Deputados federais,
estaduais, prefeitos e vereadores do Marajó, estudantes e membros do Movimento
Marajó Forte e técnicos de diversas áreas do ensino participaram nesta manhã,
na sede da Assembleia legislativa, da audiência pública com o magnífico reitor
da Universidade Federal do Pará pra discutir a criação da Universidade Federal
do Marajó.
Os prefeitos João Luiz de Soure, Benedito Vasconcelos de Oliveira (filhão) de Cachoeira do Arari, Sergio Murilo Dos Santos Guimarães de Muaná, Adiel Moura
Dos Santos de Melgaço e Consuelo Castro de Ponta de Pedras se fizeram presentes
e buscaram sensibilizar os deputados federais e estaduais a concederem parte
dos recursos de emendas ao projeto de implantação do futuro campus. A prefeita
Consuelo Castro, que preside a Associação dos Municípios do Marajó, declarou
que o Governo Federal tem mudado seu comportamento e procurado estar mais
presente conhecendo a realidade marajoara, suas carências, seu custo diferenciado
seja em logística ou infraestrutura além das distâncias imensas que dificulta a
presença do Estado de maneira maios integral.

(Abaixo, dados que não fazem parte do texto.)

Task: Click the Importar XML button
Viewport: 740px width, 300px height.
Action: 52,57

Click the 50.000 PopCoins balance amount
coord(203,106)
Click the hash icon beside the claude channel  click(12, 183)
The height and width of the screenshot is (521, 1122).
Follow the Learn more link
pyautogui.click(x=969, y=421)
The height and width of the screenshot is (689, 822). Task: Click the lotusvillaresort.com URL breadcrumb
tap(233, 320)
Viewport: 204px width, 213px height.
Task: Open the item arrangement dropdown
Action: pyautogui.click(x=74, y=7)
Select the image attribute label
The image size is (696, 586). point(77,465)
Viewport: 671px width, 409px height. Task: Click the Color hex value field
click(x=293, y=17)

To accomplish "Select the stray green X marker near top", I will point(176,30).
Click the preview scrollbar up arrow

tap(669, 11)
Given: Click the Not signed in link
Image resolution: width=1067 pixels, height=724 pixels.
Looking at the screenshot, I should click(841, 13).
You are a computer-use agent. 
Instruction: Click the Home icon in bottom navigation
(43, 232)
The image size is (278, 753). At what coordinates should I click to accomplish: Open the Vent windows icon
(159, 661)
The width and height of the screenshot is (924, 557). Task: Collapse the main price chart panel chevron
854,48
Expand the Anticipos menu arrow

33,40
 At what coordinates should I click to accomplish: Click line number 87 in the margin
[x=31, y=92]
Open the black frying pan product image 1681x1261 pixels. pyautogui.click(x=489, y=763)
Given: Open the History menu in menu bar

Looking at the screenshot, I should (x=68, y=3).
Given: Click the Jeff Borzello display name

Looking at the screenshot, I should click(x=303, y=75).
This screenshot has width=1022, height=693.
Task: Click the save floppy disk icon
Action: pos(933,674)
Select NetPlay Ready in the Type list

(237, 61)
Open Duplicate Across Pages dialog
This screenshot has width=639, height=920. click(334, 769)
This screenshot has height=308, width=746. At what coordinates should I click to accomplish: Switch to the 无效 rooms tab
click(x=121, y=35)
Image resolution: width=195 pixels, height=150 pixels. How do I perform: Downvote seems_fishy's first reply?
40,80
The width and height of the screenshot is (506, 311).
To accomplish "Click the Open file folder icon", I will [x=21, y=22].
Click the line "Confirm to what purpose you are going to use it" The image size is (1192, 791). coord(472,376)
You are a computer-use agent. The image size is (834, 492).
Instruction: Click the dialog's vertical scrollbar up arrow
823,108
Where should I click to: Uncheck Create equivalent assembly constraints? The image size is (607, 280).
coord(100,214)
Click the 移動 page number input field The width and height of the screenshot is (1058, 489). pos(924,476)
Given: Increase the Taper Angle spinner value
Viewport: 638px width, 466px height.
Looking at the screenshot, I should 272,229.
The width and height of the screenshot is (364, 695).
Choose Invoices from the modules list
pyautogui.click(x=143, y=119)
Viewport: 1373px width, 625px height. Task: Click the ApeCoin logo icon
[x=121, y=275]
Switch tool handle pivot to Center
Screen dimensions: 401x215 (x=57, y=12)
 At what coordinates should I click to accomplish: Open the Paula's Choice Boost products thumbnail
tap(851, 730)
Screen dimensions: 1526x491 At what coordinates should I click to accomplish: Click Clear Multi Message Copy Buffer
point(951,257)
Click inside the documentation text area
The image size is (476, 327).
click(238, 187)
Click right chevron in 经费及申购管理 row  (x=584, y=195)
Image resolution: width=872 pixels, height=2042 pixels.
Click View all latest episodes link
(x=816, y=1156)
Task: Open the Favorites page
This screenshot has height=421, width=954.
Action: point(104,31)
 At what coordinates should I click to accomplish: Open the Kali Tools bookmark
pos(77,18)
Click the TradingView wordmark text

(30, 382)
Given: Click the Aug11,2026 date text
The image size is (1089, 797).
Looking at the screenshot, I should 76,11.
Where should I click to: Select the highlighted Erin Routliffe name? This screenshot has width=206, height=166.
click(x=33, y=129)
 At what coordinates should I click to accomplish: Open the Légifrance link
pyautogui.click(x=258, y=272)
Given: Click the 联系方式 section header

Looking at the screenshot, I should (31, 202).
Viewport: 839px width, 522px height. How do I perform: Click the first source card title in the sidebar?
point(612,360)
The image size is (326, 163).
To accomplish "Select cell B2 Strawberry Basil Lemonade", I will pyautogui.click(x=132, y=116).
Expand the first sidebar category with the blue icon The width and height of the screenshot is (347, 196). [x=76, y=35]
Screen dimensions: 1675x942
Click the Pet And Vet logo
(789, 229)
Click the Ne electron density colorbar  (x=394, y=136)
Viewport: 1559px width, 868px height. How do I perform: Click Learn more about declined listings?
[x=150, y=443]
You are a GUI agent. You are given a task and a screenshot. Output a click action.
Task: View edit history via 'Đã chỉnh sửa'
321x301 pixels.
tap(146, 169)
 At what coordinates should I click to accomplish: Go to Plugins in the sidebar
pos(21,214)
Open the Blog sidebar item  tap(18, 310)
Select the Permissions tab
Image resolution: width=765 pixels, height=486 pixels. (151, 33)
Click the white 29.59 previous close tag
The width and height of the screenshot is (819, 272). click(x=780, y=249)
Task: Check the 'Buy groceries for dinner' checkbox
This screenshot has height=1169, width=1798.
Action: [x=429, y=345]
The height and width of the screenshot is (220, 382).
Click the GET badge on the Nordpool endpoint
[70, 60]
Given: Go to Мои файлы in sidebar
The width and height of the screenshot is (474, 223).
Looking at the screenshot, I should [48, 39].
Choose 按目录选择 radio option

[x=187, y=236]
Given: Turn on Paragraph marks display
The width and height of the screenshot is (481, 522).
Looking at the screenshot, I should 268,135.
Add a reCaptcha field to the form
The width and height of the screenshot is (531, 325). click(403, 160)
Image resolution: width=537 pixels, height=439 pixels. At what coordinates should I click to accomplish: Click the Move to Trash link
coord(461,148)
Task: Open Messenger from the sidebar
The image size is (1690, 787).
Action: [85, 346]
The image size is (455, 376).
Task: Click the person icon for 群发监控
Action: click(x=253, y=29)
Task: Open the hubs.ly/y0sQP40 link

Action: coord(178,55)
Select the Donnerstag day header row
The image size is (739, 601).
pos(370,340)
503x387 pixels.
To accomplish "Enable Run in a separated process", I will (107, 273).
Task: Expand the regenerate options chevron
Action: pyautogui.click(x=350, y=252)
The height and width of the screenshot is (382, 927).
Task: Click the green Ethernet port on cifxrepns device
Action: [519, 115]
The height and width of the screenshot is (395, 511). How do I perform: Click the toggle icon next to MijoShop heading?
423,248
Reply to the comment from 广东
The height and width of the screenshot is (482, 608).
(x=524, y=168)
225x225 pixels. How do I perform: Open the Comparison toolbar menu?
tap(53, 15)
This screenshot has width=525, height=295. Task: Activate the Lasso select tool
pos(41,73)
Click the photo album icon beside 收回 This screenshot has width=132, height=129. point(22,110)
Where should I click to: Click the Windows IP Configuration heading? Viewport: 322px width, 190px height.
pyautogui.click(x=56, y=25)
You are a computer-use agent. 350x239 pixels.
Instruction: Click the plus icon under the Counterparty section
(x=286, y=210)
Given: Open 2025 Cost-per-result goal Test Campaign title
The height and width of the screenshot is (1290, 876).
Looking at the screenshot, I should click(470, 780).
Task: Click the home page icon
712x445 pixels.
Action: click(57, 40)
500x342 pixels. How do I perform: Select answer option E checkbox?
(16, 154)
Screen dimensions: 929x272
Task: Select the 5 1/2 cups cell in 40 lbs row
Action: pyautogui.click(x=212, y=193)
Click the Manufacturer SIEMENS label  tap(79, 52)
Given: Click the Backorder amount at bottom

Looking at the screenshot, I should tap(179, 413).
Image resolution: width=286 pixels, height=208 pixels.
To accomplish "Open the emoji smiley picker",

O coordenador do movimento
Marajó Forte, foi enfático ao afirmar que só a educação será o elemento de transformação
que o povo do Marajó carece para alterar para mais os índices de
desenvolvimento humano, que coloca o arquipélago em situação muito desigual em
relação ao restante do País e do próprio Pará.
O reitor da UFPÁ, Carlos
Maneschy, destacou que a força dos parlamentares paraenses seja em Brasília ou
na capital, a pressão da sociedade, principalmente dos jovens e da Associação
dos Municípios com seus prefeitos indo à Brasília junto ao MEC reivindicar a implantação
da universidade certamente irão dar resultado mas ele não espera nada para o
próximo ano, quando o Governo Federal quer consolidar as universidades já instaladas
em território nacional. Maneschy entende que em 2015 será o ano decisivo para a
informalização da universidade e o começo de sua implantação.